**SELECTED TEXT**.
◇ ◇ ◇ ◇
The information in others answers being already covered, here are a couple of other suggestions for your consideration.
Remove function calls, such as strlen() from within the for(;;) loop. You've already obtained the length with:
int length = strlen(sentence);
Now, just use it in your for loop:
for(i = 0; i < length ; i++)//includes replacement of == with <
Encapsulate the working part of your code, in this case the the counting of words and sentences. The following uses a different approach, but its the same idea:
//includes deliminators for common end-of-sentence punctuation:
int count_sentences(const char *buf)
{
const char *delim = {".?!"};//add additional 'end-of-sentence' punctuation as needed.
char *tok = NULL;
int count = 0;
char *dup = strdup(buf);//preserve original input buffer
if(dup)
{
tok = strtok(dup, delim);
while(tok)
{
count++;
tok = strtok(NULL, delim);
}
free(dup);
}
return count;
}
One additional idea, that is out of scope with your original code, but very useful in practice is to remove any parts of the buffer that may not be part of the sentence, i.e. leading or trailing space. In your example, you have the test case for your sentences tightly defined within a string literal:
char sentence[] = "One fish. Two fish. Red fish. Blue fish.";
This is not incorrect, but what would happen at some point your code were to be expected to work with string buffers not so neatly packaged? i.e. leading or trailing white space characters in the buffer to be processed?
◇ ◇ ◇ ◇
**JOBS**.
- 1) Name every C library function that is called anywhere in the forum answer.
- 2) From the forum answer, print the passage starting at "The information in" and running up to and including "punctuation as needed.".
- 3) According to the forum answer, why does count_sentences call strdup on its input before splitting it with strtok?
◇ ◇ ◇ ◇
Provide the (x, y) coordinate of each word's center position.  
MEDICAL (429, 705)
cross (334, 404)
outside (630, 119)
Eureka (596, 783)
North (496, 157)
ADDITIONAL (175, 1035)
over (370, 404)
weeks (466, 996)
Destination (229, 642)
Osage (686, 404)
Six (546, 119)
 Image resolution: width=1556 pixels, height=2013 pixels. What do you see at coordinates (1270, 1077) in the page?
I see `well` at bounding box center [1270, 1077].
◇ ◇ ◇ ◇
**OUTPUTS IN ORDER**.
- 1) strlen, strdup, strtok, free

- 2)
The information in others answers being already covered, here are a couple of other suggestions for your consideration.
Remove function calls, such as strlen() from within the for(;;) loop. You've already obtained the length with:
int length = strlen(sentence);
Now, just use it in your for loop:
for(i = 0; i < length ; i++)//includes replacement of == with <
Encapsulate the working part of your code, in this case the the counting of words and sentences. The following uses a different approach, but its the same idea:
//includes deliminators for common end-of-sentence punctuation:
int count_sentences(const char *buf)
{
const char *delim = {".?!"};//add additional 'end-of-sentence' punctuation as needed.

- 3) It works on a duplicate so that the original input buffer is preserved. The comment on the line that calls strdup gives this reason.